The celebration of Wallenberg’s life and work began on January 17 with the opening of the Raoul Wallenberg exhibition, “To Me There is No Other Choice,” at the Hungarian National Museum in Budapest. Throughout 2012, the exhibition will travel to New York; Washington, D.C.; Moscow; Tel Aviv; Berlin and Toronto.
August 4, Wallenberg’s birthday, will be marked by worldwide events including a party in his hometown on the island of Lidingö in the Stockholm archipelago. Also on August 4, a section of 13th Avenue in the Borough Park neighborhood of Brooklyn, New York, will be renamed in Wallenberg’s honor.
Click here http://www.sweden.gov.se/sb/d/15418 for a full calendar of events.
No one personified the continued need for tolerance and the fight for human rights better than Raoul Wallenberg.

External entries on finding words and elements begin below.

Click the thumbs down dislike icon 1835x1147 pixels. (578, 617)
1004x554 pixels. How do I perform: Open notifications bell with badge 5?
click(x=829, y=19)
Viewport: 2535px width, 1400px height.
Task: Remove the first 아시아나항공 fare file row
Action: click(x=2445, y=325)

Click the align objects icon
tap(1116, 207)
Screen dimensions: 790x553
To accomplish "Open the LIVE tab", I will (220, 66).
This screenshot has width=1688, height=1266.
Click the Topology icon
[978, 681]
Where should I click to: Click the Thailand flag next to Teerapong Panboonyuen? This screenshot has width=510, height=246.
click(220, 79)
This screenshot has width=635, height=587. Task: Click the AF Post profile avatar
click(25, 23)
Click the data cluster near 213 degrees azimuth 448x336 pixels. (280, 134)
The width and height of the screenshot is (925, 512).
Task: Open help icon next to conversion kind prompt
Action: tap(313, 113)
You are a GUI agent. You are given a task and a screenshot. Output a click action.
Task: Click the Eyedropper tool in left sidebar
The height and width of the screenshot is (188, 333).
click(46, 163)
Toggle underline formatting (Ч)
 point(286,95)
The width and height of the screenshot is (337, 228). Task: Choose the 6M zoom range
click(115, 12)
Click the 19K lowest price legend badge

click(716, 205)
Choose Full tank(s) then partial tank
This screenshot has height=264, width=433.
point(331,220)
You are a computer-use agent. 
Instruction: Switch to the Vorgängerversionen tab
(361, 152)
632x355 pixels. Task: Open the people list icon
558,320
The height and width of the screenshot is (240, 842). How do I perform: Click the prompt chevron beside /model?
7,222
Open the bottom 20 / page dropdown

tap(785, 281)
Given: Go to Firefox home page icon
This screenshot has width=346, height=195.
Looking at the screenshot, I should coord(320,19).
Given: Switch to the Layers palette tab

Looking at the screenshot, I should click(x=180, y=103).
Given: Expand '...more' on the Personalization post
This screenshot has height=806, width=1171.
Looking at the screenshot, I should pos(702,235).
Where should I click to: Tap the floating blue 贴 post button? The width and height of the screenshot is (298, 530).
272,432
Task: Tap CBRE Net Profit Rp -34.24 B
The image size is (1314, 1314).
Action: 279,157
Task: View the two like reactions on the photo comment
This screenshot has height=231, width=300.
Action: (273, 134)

After serving in the Swedish military and receiving a Bachelor of Science in Architecture from the University of Michigan, he pursued a career in business that led him to a partnership in Budapest with Koloman Lauer, a Hungarian Jew.
In 1944, Wallenberg was named to the Swedish legation of the War Refugee Board in Hungary. Its goal was to help in the rescue and evacuation of Hungary’s Jewish population under threat from the Nazis.
Under Wallenberg’s leadership, the mission was a success, but Wallenberg himself was not so lucky. On January 17, 1945, he was arrested and imprisoned by Soviet forces. How and why he was taken remains unclear, and even though it was reported that he died of a heart attack in 1947 while in captivity, that version of events remains in dispute to this day.
Wallenberg’s clear thinking, initiative and bravery have never been in doubt.
"We can honor him best by passing on to new generations knowledge about both Raoul Wallenberg as a person and the importance of individual responsibility and personal courage in crucial situations," said Olle Wästberg, the Swedish government's coordinator for the Raoul Wallenberg Year 2012.
The Raoul Wallenberg Year 2012 has been organized by a national committee in Sweden, headed by Swedish Minister for Foreign Affairs Carl Bildt. Other partners and participants in Sweden include: the Swedish Institute, the Living History Forum, the Army Museum and the Raoul Wallenberg Institute in Lund.